There may be utterances or sounds from a given contributor
that cannot be transcribed directly as text. For instance, a sneeze, cough,
sniff, yawn, whistle, laugh, or swallow.
There may be a significant pause in someone’s speech that is
important in the context of their words.
There may be any number of gestures or items of non-verbal
communication that are equally important to capture within the transcript. For
instance, a nod, smile, head-shake, squint, frown, or applause.
There may be instances where different voices — each of
which is being transcribed — are overlapping each other, or where there is some
untranscribed background contribution.
We can group all the above scenarios into the following
broad categories:
- Language from different contributors. Distinguishing different hands, voices, etc.
- Stylistic differences from any particular contributor. Different emphasis, emotional delivery, typeface, handwriting, etc.
- Annotation where explanation or clarification is needed. Examples are unusual words, unknown words, slang, or local pronunciations.
- Contributions that cannot be transcribed directly or wholly as text. This includes changes, marginal notes, noises, gestures, and pauses.
- Parallel Contributions. This category is specifically related to audio.
STEMMA’s transcription support is designed to make material
searchable, but also to support deep analysis. Some of these categories were
already catered for in the cases of textual transcription, but supplementing
them to cater for the remaining categories implicitly addressed audio
transcription too. For instance, the <Alt>
and <NoteRef>
elements already catered for category #3 and needed no changes. The <Anom>
element already represented textual anomalies, and so was extended to address
the other anomalies in category #4.
The way that <Anom> was extended set the scene for the
other extensions I will describe in a moment. Its existing taxonomy (see the http://stemma.parallaxview.co/anomaly-mode/
namespace) was given extra items of Gesture, Noise, and Pause.

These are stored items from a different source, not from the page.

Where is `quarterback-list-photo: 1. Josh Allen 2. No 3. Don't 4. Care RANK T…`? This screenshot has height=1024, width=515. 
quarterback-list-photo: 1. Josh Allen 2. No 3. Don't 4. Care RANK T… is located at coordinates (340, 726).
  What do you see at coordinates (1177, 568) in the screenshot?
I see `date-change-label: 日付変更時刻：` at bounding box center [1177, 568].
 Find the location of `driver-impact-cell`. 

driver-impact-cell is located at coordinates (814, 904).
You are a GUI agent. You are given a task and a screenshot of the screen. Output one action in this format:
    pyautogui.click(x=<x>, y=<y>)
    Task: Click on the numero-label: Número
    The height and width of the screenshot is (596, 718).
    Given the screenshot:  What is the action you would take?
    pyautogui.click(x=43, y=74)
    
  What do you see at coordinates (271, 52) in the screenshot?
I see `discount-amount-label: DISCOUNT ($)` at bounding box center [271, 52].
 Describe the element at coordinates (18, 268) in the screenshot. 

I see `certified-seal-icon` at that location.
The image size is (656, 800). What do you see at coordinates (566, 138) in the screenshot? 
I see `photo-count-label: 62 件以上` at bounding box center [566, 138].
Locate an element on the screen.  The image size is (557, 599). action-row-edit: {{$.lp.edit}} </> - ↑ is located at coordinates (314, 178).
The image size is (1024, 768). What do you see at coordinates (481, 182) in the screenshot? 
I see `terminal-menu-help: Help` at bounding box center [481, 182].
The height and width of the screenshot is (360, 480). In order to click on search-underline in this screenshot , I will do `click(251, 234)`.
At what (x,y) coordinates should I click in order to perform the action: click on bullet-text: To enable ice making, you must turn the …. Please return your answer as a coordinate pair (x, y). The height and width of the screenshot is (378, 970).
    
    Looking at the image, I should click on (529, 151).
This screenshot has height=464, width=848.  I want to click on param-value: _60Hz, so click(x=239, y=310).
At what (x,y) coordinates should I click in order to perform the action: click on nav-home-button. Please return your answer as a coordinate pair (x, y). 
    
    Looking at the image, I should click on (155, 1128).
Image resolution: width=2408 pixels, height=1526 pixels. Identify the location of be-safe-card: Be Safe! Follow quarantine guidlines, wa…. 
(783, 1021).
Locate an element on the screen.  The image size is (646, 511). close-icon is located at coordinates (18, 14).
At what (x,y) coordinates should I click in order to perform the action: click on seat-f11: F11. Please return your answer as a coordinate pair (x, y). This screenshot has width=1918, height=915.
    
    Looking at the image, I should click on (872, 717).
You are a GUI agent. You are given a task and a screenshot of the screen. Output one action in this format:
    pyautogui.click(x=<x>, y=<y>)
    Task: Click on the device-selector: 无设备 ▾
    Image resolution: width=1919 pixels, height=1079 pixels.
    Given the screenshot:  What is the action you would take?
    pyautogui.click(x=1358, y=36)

Within these,
though, the specific gestures and noises are described using text, by and for
the researcher, and not by using some limitless software taxonomy.
The STEMMA transcription elements <ts> (typescript
sources) and <ms> (manuscript sources) were supplemented by <voice>
(audio sources), and each were enhanced to cope with categories #1 and #2. They
were extended with new attributes of ‘id’ and ‘scheme’, For instance:
<ms id=’id’ scheme=’scheme’>An example sentence</ms>
What these attributes do is attach a key representing the
contributor (e.g. a hand, or a voice) and a specific stylistic variation of
that contributor. There are no taxonomies used here since the differentiation
and description may be subjective; the differentiation is designed to support
analysis, not simply a matter of rendition; and there need to be no
constraints.
The last category (#5) is addressed by specific variations
of the <voice> element that allow it to be used as a container for
multiple contributions.
A small example of an audio transcription employing these
features may be found at Dialogue
Transcription. The <ts>, <ms>, and <voice> elements are
documented at Descriptive
Mark-up.
The rationale behind this approach is actually quite a
well-known one, although not in this field. In the area of Web mark-up, HTML5 tries to separate
structure and content from presentation, the latter being left to something
like CSS.
For the formatting of Web pages, this avoids cluttering the mark-up describing
the structure and content of page information, and ensures a consistent
presentational style is applied across the pages. For transcription, it avoids
cluttering the mark-up describing the structure and content from various
contributors, but leaving complete freedom to the researcher to describe these
in narrative as part of their analysis process.
[1] Rarely usable in a
computer-based transcription because the old symbol set does not correspond
with available symbols in an electronic document.